Diagnosis in 30 seconds
Open the checkout, right-click a field, "Inspect". If you do see a `<label>` tag in the DOM but no text appears on screen above the field, the theme is hiding it in CSS. That's the most common cause — and the simplest to fix.
Why display:none is the wrong reflex
A theme that does `label { display: none }` removes the label from the flow AND from the accessibility tree: the screen reader no longer announces it either. The placeholder alone doesn't replace it, since it disappears on typing. Result: a "Postcode" field becomes anonymous as soon as you start typing.
Minimal CSS fix
/* Re-show the labels the theme hides */
.woocommerce-checkout label,
.woocommerce-billing-fields label,
.woocommerce-shipping-fields label {
display: block !important;
font-weight: 500;
margin-bottom: 4px;
}Place it in Appearance → Customize → Additional CSS, or in a child theme's stylesheet. No plugin required. Reload the checkout: the labels reappear above each field.
⚠ Don't confuse this with sr-only
Visually hiding a label while keeping it in the accessibility tree (class `screen-reader-text`) is technically allowed. But it's a bad design choice when the placeholder is confusing: prefer a visible label. `display: none` and `visibility: hidden`, on the other hand, break accessibility — avoid them for labels.

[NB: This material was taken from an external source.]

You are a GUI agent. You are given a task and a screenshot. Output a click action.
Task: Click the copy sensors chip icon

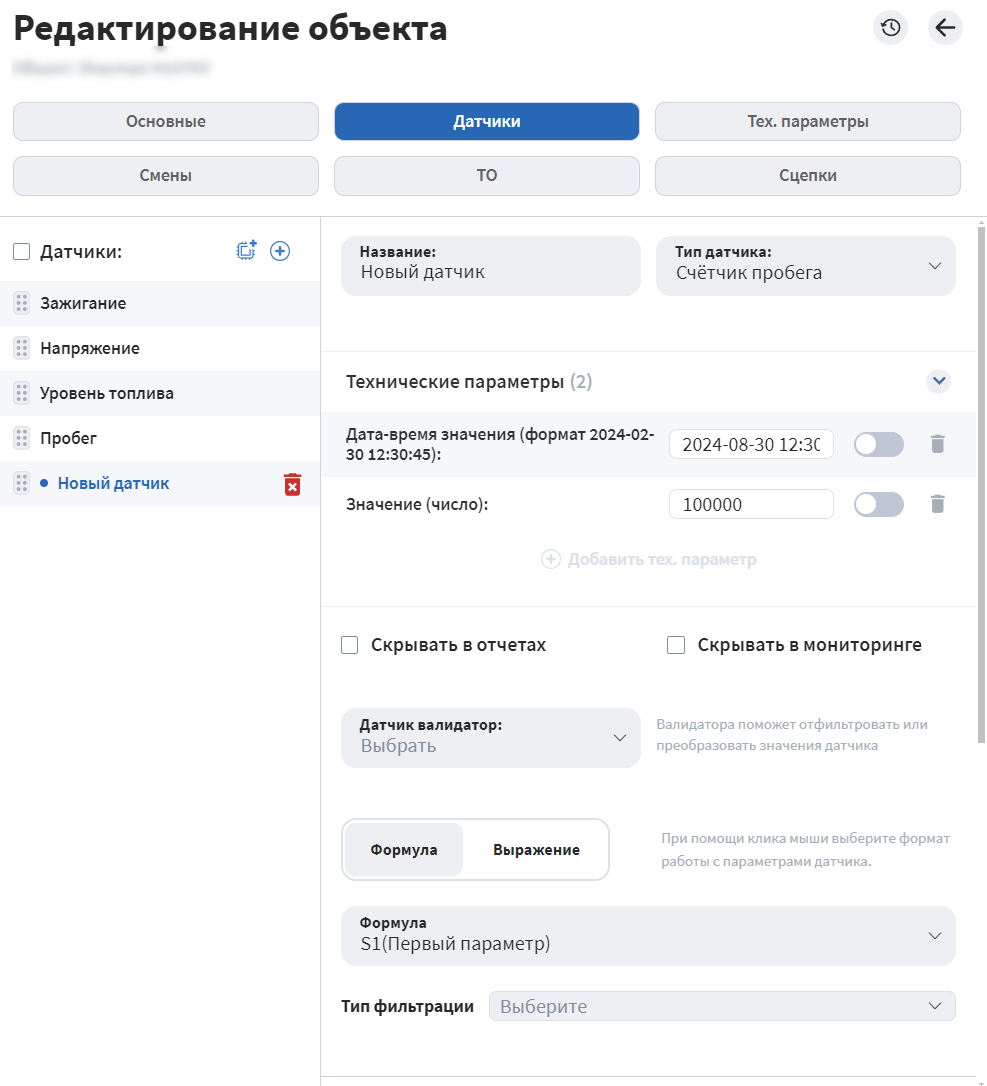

The other fields that cause problems
- →Payment gateways (Stripe, PayPal): their fields are in an iframe, not fixable from the theme — check and report to the vendor if needed
- →The "I have read and accept the terms" checkbox: must be a real clickable label tied to the box
- →The header search field: often unlabeled, to be doubled with an `aria-label`
- →Quantity selector: the + and - buttons must have an accessible name
Frequently asked questions
Does an accessibility plugin fix this?
No, avoid overlays: they add a layer over the problem without solving it, and expose you to extra legal risk. The fix here is a few lines of CSS — no plugin needed.
Should I modify the parent theme?
Never directly: use a child theme or the customizer's additional CSS, otherwise your fix vanishes at the theme's next update.
How can I be sure no unlabeled field remains?
Inspect every field in the funnel, or run an automated audit that detects fields without an accessible name across the whole checkout at once.